شماره ركورد كنفرانس :
4014
عنوان مقاله :
Application of artificial neural network for the removal of azo dye by Multiwall carbon nano tubes coating on titanium
پديدآورندگان :
Nabizadeh Chianeh Farideh Semnan university
كليدواژه :
MWCNTs , Ti , Electrophoretic deposition , artificial neural network , Acid Red 33.
عنوان كنفرانس :
دوازدهمين سمينار سالانه الكتروشيمي ايران
چكيده فارسي :
The present work discusses the removal of Acid red 33 (AR33) dye from aqueous solution by
electrochemical advanced oxidation process using titanium coated with multiwall carbon nanotubes
as anode. The said anode was prepared by the electrophoretic deposition (EPD) in an aqueous
solution method and was characterized by field emission scanning electron microscopy (FESEM).

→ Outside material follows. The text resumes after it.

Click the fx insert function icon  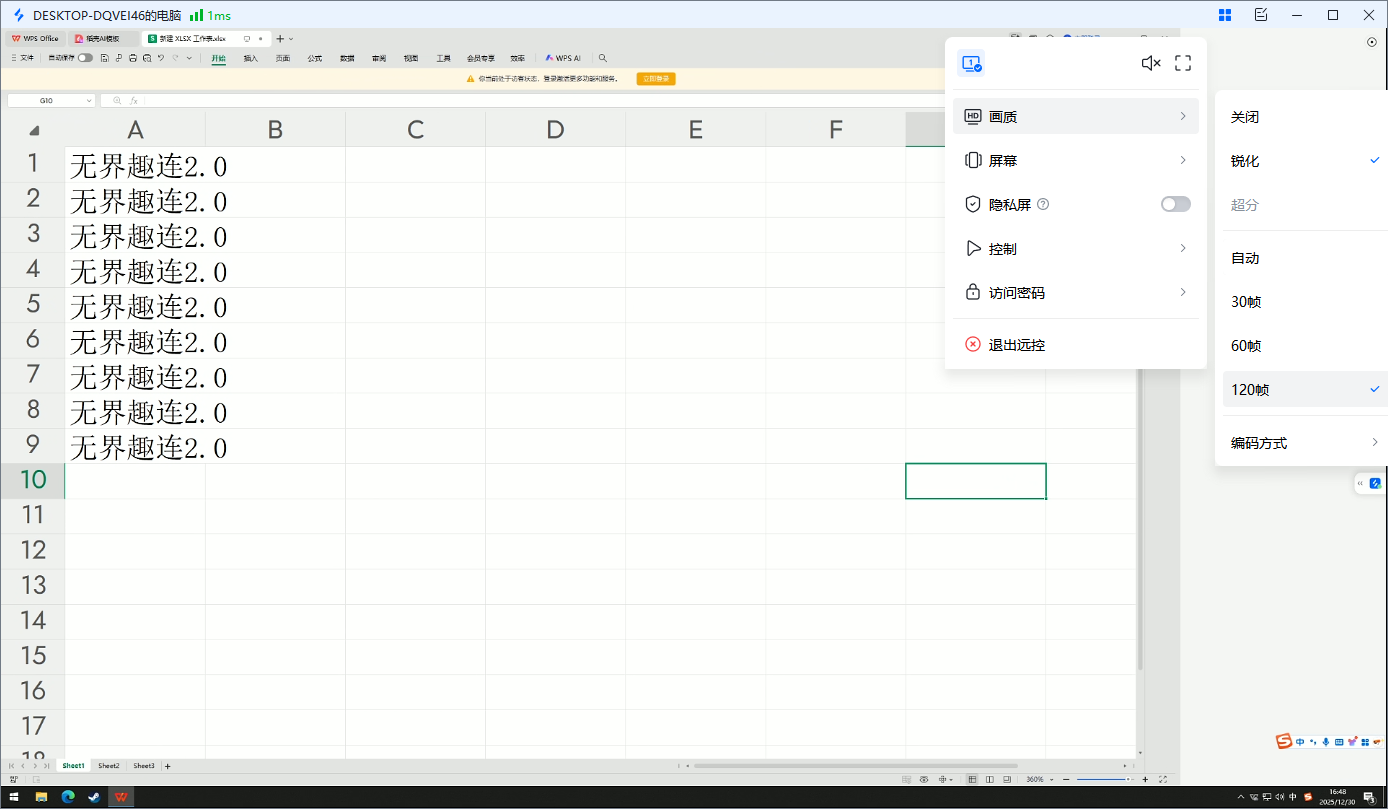point(134,101)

The important process parameters, such as initial pH, current density and reaction time
were investigated on color removal efficiency. The optimum color and COD removal efficiency of
onto MWCNTs/Ti were determined as 90% and 15% respectively, at pH = 8, current density of 5.5
mA/cm2 and reaction time of 60 min. Also, a three-layered feed forward back propagation artificial
neural network (ANN) model was used for predicting removal(%) of AR33 dye based on
experimental data. The coefficient of determination (R2) of 0.9959 and the mean square error
(MSE) MSE of 0.306×103 confirm accuracy of the neural network for modeling and can predict the
decolorization efficiency with acceptable accuracy.